1

I have a dictionary like this:

features_id = {
     id1: [a, b, c, d],
     id2: [c, d],
     id3: [a, e, f, d, g, k],
     ...
}

I have also a list of values I want to create a new dictionary. Something like this:

list_of_values = [a, c]

Goal to achieve:

I want a new dictionary like this:

new_dict = {
    id1: [a, c],
    id2: [c],
    id3: [a],
    ...
}
Pybubb
  • 73
  • 1
  • 9
  • 2
    `new_dict = {k:[x for x in v if x in list_of_values] for k, v in features_id.items()}` – Z Li Nov 07 '22 at 22:28
  • Hi @ZLi thanks for your comment. I've already tried something like the code you have written, but I don't know if it works or not. I have a dictionary with 1M keys, and it takes too much time to compute and too much memory. Has anybody an idea less computationally expensive to write this code? – Pybubb Nov 08 '22 at 00:49
  • 1
    Use a set of values for that "in" operation, not a list.
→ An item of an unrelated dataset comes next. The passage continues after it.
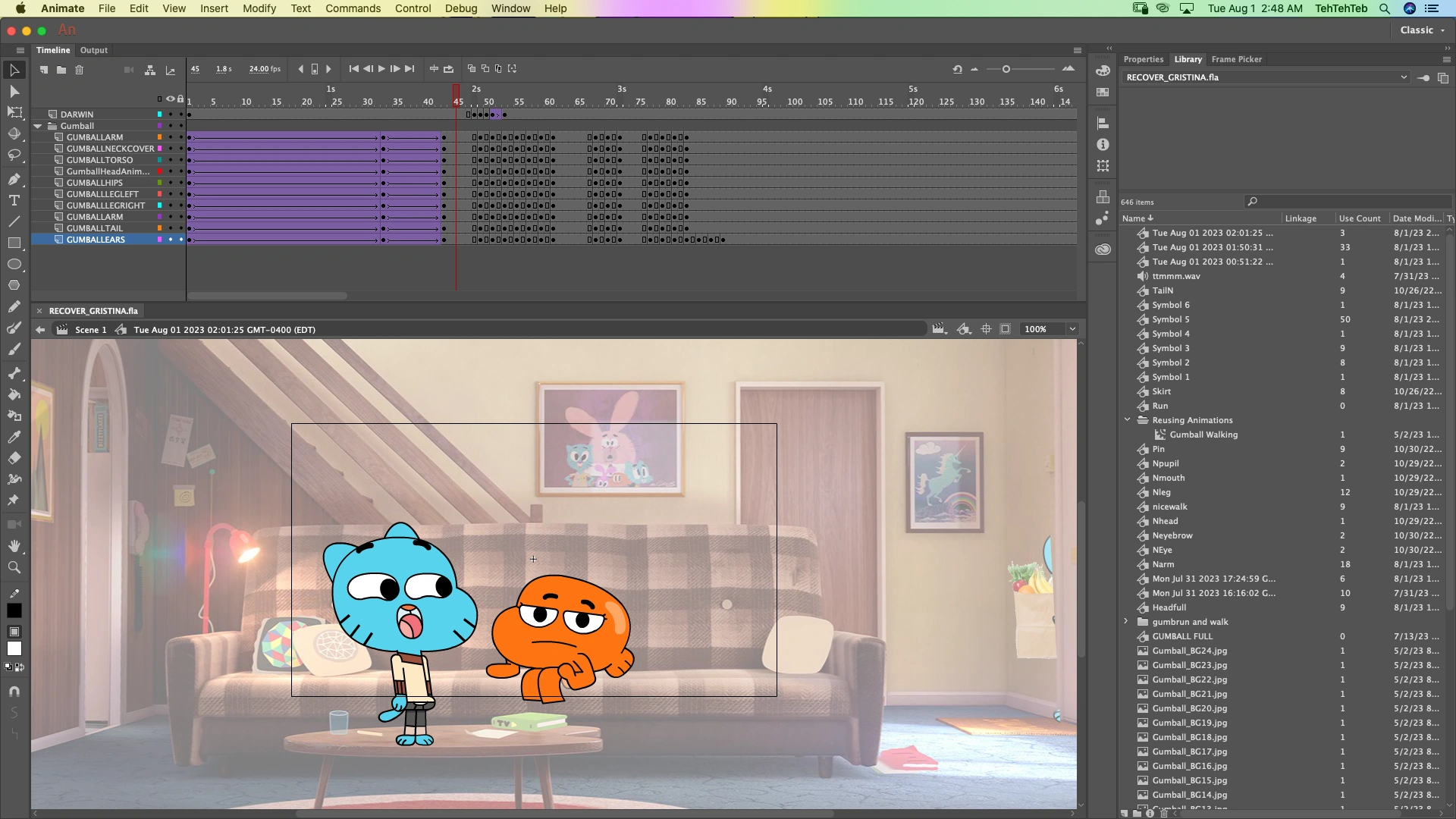Click the black fill color swatch

click(14, 610)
If that's not enough, try stackreview, although this might help too https://stackoverflow.com/questions/3013449/list-comprehension-vs-lambda-filter – Kenny Ostrom Nov 08 '22 at 02:06

3 Answers3

0

for such a large dataset (1M) it might have sence to use pandas and numpy. i'm not sure about the speed in this case but you can try the following:

import pandas as pd
import numpy as np

features_id = {
     'id1': ['a', 'b', 'c', 'd'],
     'id2': ['c', 'd'],
     'id3': ['a', 'e', 'f', 'd', 'g', 'k'],
     'id4': ['e', 'f', 'd', 'g', 'k']}

list_of_values = ['a', 'c']

y = np.array(list_of_values)

def filt(x):
    x = np.array(x)
    return x[np.isin(x,y)].tolist()


pd.Series(features_id).map(filt).to_dict()

>>> out
'''
{'id1': ['a', 'c'], 'id2': ['c'], 'id3': ['a'], 'id4': []}
SergFSM
  • 1,419
  • 1
  • 4
  • 7
  • Thanks for your contribution, but unluckily it takes too long to make all the computations and it's not feasible for my work. – Pybubb Nov 08 '22 at 11:42
0

I write this answer for future users that will have a similar problem.
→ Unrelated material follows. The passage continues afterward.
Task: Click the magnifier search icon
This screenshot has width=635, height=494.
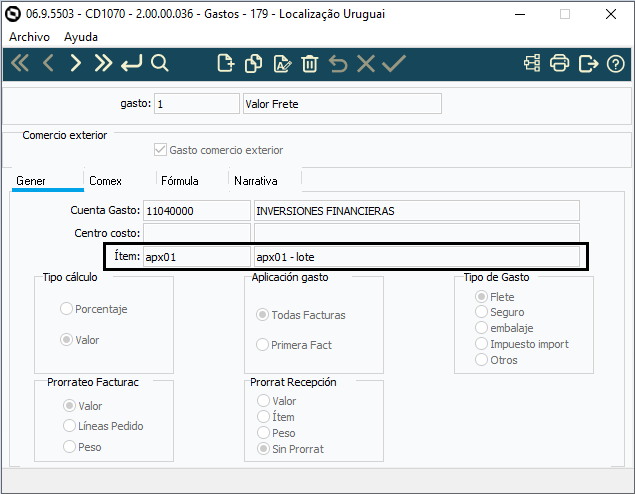Action: coord(160,64)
As written in comments above the solution to this answer is:

set_of_values = set(list_of_values)    
new_dict = {k:[x for x in v if x in set_of_values] for k, v in features_id.items()}

Using a set instead of a list speeds up computations a lot, especially in my case where I have to compare 1M+ dictionary keys, taking a few seconds instead of minutes.

Pybubb
  • 73
  • 1
  • 9
0

For each item of the initial dictionary you have to search for each item of the feature list if the element is contained in the item. If yes, then add it.

At the first add of a key in the new dictionary, you have to create the value, at the others, you have to append it to the existent one.

new_dict = {}
for key, value in features_id.items():
    for val in list_of_values:
        if val in value:
            if key not in new_dict:
                new_dict[key] = [val]
            else:
                new_dict[key].append(val)
albertopasqualetto
  • 87
  • 1
  • 1
  • 11